My understanding is that we should never shrink the database in production to free up space? Rather, we should shrink the Transaction log.

Could someone explain why? Thanks!

  • No, you shouldn't shrink either one, unless a one-time large growth has occurred that you don't need the extra space for under normal operations. – Erik Darling Apr 5 '17 at 16:59
  • what if we don't have any disk space to enlarge the database? – sw4949 Apr 5 '17 at 17:13
  • Well, never ever shrink the database to free up disk space to enlarge the same database. If the database has free space to shrink, then it will use its existing free space if it needs to store more data. – RDFozz Apr 5 '17 at 19:12

To elaborate on sp_BlitzErik's comment:

Generally, you should not be shrinking data or log files on a regular basis.

Shrinking the data file:

  • Impacts performance in the long run, as it can cause fragmentation (as it may have to move pages to create a contiguous block of free space at the end of the file);
  • Impacts performance while the shrink is happening;
  • is logged in the transaction log (and thus, can cause that to get bigger); and
  • will impact performance later, when more space is required and the file has to grow again.
  • also: risks failure if other files have used up the available disk space, and the file doesn't have room to grow again.

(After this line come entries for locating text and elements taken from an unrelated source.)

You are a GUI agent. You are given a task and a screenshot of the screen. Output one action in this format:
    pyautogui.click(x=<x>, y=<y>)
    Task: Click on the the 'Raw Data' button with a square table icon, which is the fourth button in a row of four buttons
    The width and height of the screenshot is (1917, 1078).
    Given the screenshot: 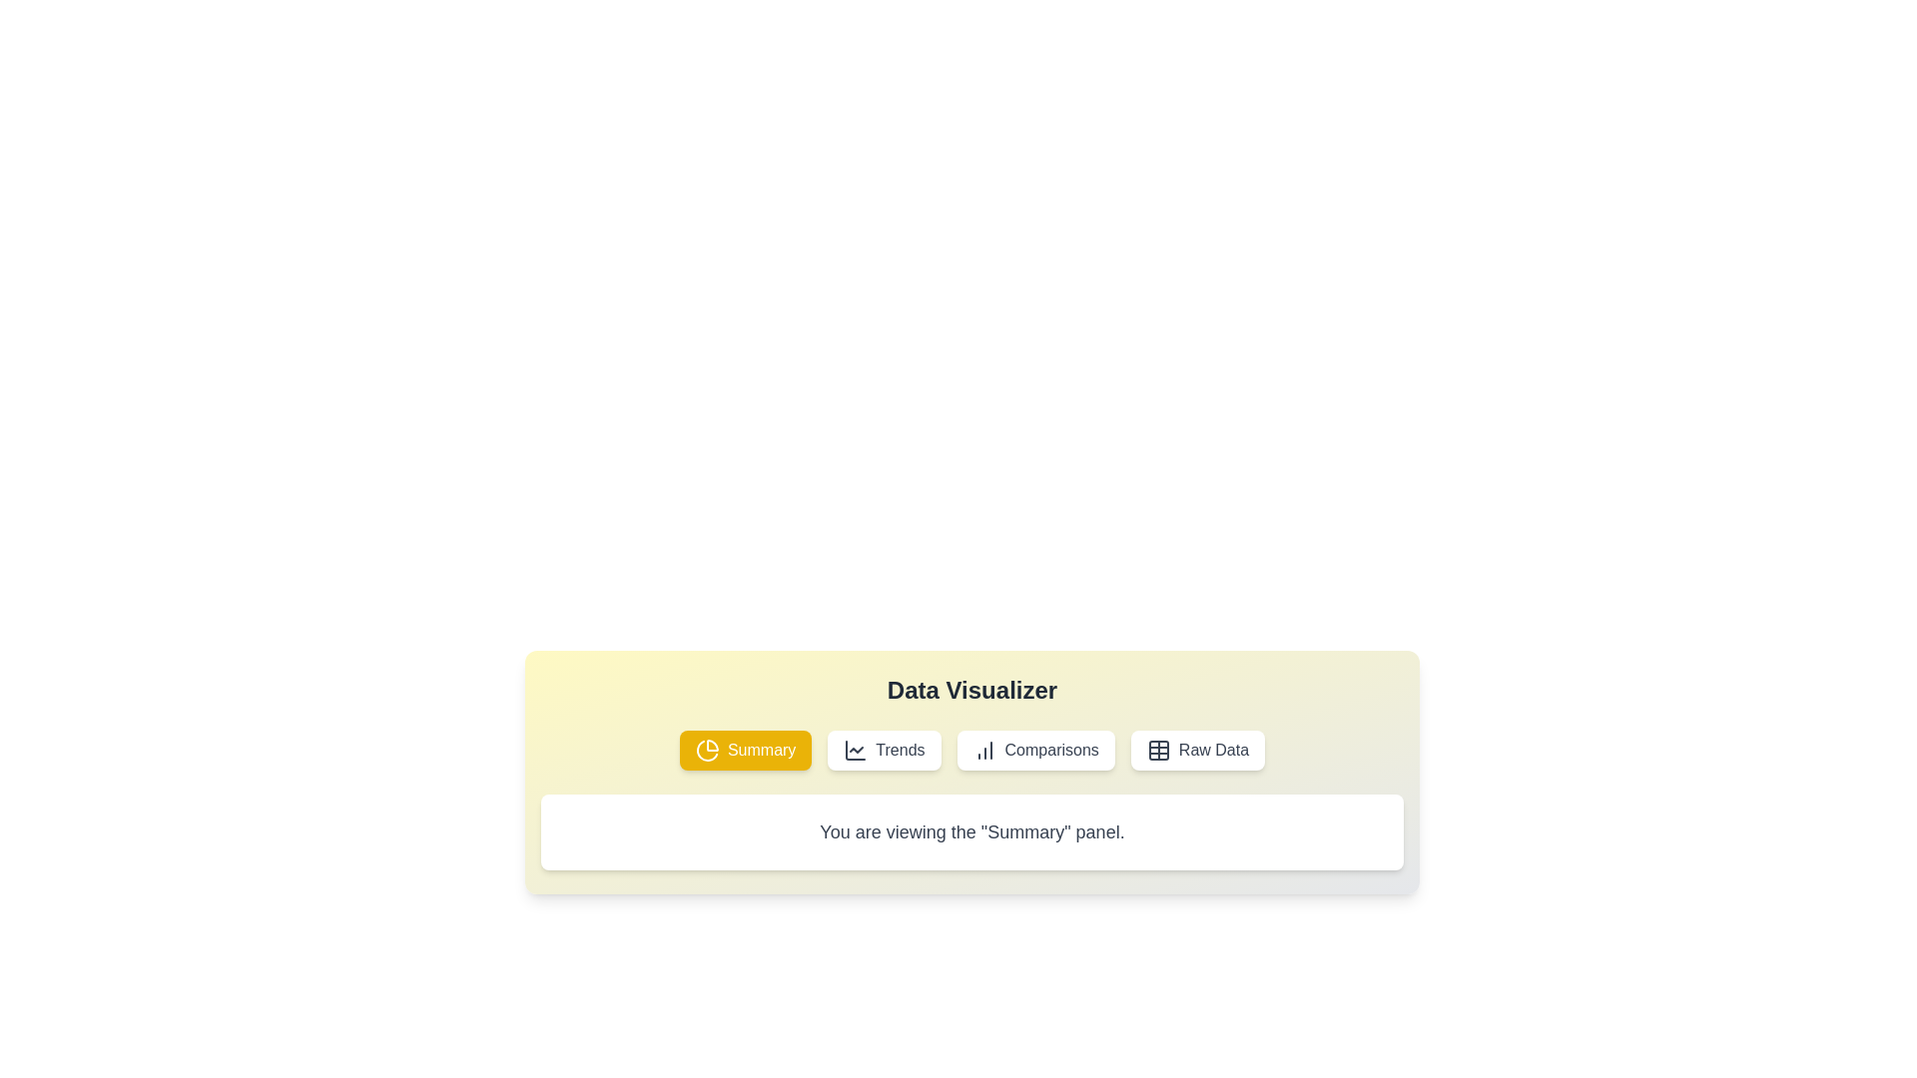 What is the action you would take?
    pyautogui.click(x=1198, y=751)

Shrinking the transaction log can be even more tempting, as it may normally show most of its space as unused. Most of the points above for the data file also apply to the log file (log file shrink won't be logged and cause the log file to grow), but it has some unique concerns:

  • The log file may require 30GB to support a job that runs every night at 2AM, but only require 500MB during the business day. So, shrinking it may be undone every day, making it pointless to do so.
  • The log file can suffer fragmentation (on SQL Server at least - search on "virtual log files").

Basically, the only time when shrinking either file makes sense is after unusual activity.

For the data file, if a large amount of data has been removed, and will not be repopulated over time, then it can make sense to shrink the file. If you have a database where data is remove and archived elsewhere once a year - it's being repopulated, and I wouldn't shrink the file. If you discovered a problem with that database, where one very large table was left out of the archive, and you cleaned it up and deleted 8 years of data - then, it might make sense to shrink the database.

Sometimes, you may decide to shrink a database after that annual archive, because there's hardly any free disk space on the server. This is a stopgap measure; I would make sure I had put getting more disk space in motion before I shrank the database, because you know you'll need it.

For log files, the circumstances when it makes sense to shrink them are even more limited. If your database is configured for point-in-time recovery (in SQL Server, the FULL recovery model), but you have not been taking transaction log backups, the transaction log could grow very large. Once you've got the transaction log process up and working, it probably makes sense to shrink the log file. Similarly, if you execute a single transaction that moves a lot of data, that could cause the log file to grow (it has to hold all the data to roll back the current transaction, regardless of the recovery model). If this is a process that occurs rarely (for instance, a twice-a-year load of millions of prospects into a sales database), it may make sense to shrink the log file afterwards. However, even here, allowing other files to grow into the space the transaction log required for that load may mean the load fails the next time you run it, because there's no longer enough free disk to grow the transaction log to the size it needs to be.

To summarize, shrinking data or log files does nothing to help your database run better, can make it run worse, and increases the likelihood that you'll run out of disk space down the road. If you're doing it to free space on your disk for other things, outside of the few specific cases where there's been known abnormal growth, you're only putting off the inevitable, and you better be working on getting more disk space somehow.